----- DATASET ENTRIES

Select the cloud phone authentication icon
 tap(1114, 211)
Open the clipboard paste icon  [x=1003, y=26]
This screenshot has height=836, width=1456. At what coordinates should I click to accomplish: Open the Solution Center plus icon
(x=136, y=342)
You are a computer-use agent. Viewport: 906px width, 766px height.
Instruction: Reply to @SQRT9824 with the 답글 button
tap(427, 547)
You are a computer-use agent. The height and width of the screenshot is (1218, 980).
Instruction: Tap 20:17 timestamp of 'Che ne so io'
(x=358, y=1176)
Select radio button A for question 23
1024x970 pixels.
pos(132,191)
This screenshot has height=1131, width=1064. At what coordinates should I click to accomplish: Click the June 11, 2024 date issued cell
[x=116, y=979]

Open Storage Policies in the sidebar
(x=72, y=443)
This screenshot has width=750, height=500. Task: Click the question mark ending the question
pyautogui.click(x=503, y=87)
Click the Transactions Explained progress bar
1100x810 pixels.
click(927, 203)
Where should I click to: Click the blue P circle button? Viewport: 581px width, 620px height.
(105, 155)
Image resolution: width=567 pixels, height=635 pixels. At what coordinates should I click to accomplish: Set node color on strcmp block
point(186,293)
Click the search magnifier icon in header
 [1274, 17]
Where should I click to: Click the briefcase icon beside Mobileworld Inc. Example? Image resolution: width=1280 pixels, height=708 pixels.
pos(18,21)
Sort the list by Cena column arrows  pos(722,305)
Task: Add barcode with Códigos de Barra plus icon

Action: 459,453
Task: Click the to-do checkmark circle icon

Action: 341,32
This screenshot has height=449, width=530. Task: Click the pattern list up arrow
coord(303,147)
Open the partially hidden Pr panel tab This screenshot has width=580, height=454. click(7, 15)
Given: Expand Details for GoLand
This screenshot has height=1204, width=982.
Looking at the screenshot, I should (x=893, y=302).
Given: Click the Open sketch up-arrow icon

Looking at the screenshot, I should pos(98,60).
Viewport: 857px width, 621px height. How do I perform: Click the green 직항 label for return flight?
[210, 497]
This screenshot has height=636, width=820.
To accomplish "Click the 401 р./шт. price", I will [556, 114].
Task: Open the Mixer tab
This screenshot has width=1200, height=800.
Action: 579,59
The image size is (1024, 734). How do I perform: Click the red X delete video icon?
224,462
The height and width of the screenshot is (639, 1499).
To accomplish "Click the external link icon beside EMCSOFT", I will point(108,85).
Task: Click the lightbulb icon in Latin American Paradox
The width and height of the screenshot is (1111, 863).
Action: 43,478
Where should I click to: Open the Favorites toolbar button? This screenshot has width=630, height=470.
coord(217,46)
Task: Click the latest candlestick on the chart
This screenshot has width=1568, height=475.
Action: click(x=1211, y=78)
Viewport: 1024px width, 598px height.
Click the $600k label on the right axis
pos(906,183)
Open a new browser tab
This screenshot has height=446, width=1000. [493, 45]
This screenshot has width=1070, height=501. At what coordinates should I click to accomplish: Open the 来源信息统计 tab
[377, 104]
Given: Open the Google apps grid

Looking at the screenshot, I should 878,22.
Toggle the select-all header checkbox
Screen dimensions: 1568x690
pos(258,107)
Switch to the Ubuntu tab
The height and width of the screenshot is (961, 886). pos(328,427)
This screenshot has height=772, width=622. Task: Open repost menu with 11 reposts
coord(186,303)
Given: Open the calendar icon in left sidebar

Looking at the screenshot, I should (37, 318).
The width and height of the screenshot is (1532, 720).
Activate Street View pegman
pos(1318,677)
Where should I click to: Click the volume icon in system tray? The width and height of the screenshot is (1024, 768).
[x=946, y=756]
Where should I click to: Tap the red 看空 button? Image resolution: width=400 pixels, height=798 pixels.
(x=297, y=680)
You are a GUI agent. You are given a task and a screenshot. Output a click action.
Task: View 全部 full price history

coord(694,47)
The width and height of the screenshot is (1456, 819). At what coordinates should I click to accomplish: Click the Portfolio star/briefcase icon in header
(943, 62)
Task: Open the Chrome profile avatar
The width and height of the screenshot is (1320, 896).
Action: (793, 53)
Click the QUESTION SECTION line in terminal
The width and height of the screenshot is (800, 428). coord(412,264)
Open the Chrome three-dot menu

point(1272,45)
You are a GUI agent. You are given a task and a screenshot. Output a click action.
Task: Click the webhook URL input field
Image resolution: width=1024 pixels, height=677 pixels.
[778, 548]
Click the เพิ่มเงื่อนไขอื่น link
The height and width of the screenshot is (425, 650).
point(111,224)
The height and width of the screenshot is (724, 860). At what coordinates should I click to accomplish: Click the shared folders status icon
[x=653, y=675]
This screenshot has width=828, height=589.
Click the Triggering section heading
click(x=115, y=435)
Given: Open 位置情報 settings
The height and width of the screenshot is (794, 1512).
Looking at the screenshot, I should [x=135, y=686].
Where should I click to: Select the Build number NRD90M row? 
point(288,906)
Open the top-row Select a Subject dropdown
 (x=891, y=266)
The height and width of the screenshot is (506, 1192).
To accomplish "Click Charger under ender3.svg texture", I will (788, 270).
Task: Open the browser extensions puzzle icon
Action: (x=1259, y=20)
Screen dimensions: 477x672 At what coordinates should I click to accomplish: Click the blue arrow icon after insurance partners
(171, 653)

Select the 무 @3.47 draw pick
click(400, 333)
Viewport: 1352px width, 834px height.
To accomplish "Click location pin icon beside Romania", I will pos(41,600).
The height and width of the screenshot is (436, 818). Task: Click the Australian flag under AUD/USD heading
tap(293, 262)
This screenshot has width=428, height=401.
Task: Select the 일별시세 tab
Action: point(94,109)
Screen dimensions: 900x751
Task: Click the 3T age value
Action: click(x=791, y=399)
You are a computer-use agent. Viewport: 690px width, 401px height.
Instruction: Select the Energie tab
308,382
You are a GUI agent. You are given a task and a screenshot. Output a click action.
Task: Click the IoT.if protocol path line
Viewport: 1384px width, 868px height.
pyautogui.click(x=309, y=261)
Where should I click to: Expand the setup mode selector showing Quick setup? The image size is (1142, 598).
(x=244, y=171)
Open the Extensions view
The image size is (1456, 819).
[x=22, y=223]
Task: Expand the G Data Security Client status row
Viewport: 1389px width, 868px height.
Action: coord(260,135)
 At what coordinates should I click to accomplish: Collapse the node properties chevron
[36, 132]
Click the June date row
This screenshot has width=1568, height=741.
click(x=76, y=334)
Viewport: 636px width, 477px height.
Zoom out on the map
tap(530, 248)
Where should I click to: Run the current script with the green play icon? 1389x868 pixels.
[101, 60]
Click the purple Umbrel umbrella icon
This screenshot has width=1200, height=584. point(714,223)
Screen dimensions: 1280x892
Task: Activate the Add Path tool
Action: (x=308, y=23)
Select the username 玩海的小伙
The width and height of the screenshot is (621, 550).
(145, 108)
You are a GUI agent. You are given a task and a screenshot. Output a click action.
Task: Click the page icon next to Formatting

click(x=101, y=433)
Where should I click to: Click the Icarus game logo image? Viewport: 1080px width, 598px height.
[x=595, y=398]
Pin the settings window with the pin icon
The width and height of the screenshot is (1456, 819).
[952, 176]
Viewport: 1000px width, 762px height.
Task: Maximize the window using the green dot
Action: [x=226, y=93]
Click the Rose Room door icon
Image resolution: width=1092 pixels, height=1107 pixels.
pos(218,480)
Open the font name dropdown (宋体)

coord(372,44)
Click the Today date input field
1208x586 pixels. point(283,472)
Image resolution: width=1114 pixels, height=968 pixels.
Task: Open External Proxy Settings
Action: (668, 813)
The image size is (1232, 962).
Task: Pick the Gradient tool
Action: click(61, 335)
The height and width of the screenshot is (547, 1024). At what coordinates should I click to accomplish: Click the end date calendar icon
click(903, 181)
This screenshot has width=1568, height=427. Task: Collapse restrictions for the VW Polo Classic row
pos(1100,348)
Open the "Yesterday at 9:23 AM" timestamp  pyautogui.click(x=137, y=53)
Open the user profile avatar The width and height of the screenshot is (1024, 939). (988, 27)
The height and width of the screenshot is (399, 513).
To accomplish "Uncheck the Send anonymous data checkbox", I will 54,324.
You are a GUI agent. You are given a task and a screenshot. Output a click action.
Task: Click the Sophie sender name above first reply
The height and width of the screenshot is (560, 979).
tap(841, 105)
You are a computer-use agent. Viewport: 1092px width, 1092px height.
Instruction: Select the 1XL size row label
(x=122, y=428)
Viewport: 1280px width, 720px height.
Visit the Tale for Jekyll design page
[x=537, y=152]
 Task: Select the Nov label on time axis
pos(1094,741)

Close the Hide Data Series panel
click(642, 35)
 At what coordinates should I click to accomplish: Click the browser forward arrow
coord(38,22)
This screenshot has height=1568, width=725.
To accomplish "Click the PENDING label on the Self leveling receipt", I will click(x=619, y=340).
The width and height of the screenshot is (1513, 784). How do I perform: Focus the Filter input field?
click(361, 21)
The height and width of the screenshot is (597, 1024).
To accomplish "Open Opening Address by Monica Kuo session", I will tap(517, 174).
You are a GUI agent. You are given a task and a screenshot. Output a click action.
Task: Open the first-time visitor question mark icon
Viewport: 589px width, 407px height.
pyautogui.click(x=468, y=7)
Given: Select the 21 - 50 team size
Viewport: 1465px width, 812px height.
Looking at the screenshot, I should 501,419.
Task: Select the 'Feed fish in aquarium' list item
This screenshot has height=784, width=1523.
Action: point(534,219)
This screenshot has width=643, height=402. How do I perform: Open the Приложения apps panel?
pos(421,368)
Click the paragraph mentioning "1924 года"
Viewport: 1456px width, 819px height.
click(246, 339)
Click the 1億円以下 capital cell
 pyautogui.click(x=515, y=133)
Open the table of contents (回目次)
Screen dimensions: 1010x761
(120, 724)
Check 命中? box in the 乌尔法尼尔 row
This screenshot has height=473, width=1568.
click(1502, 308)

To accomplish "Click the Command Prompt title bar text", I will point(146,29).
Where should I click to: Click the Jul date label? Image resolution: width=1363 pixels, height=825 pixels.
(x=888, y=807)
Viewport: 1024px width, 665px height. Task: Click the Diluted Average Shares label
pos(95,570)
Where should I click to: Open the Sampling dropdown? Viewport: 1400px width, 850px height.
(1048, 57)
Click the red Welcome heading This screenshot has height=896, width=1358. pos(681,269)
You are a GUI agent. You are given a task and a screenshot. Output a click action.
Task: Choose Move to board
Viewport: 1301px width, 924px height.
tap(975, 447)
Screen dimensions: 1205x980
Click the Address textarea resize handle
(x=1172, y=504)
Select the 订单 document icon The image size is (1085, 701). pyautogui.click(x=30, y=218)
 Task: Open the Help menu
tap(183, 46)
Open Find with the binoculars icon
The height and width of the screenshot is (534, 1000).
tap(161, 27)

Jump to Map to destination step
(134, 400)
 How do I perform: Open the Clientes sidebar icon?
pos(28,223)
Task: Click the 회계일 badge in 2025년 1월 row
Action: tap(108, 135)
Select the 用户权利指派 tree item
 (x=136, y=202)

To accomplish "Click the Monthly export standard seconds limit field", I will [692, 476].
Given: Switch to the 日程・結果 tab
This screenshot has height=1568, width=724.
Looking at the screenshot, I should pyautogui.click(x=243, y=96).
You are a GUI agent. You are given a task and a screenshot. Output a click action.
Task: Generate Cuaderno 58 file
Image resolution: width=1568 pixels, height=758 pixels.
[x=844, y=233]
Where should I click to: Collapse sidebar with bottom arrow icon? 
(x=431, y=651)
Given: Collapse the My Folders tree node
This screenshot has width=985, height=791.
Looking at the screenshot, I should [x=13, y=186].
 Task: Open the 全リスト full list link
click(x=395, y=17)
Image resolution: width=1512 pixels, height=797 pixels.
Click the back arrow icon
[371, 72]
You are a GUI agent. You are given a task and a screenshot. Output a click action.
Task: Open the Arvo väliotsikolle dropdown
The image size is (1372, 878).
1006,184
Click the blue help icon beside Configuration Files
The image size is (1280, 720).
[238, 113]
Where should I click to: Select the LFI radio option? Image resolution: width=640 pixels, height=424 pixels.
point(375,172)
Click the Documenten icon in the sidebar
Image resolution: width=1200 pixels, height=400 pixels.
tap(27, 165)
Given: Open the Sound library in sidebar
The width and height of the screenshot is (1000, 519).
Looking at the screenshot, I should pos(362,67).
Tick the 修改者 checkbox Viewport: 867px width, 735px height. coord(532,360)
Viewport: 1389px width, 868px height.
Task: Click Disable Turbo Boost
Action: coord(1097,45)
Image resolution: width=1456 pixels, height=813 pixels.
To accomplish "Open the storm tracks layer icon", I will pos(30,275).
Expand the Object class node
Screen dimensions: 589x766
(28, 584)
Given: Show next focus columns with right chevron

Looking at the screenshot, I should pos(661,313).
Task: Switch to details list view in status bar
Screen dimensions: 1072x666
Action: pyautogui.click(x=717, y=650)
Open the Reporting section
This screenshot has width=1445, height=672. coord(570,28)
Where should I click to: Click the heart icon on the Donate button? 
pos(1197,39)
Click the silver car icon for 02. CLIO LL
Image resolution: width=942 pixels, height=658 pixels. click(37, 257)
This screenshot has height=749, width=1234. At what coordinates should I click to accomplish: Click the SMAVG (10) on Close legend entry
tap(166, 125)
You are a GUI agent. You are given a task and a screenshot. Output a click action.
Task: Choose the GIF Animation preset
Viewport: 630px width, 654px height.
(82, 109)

----------

### YOUR OBJECTIVE
Copy the listing again starting at the line that contains "This screenshot has height=749, width=1234." and ending at the end of the listing, swapping "preset" for "option" and leaving everything else unchanged.

### FINISHED EXERCISE
This screenshot has height=749, width=1234. At what coordinates should I click to accomplish: Click the SMAVG (10) on Close legend entry
tap(166, 125)
You are a GUI agent. You are given a task and a screenshot. Output a click action.
Task: Choose the GIF Animation option
Viewport: 630px width, 654px height.
(82, 109)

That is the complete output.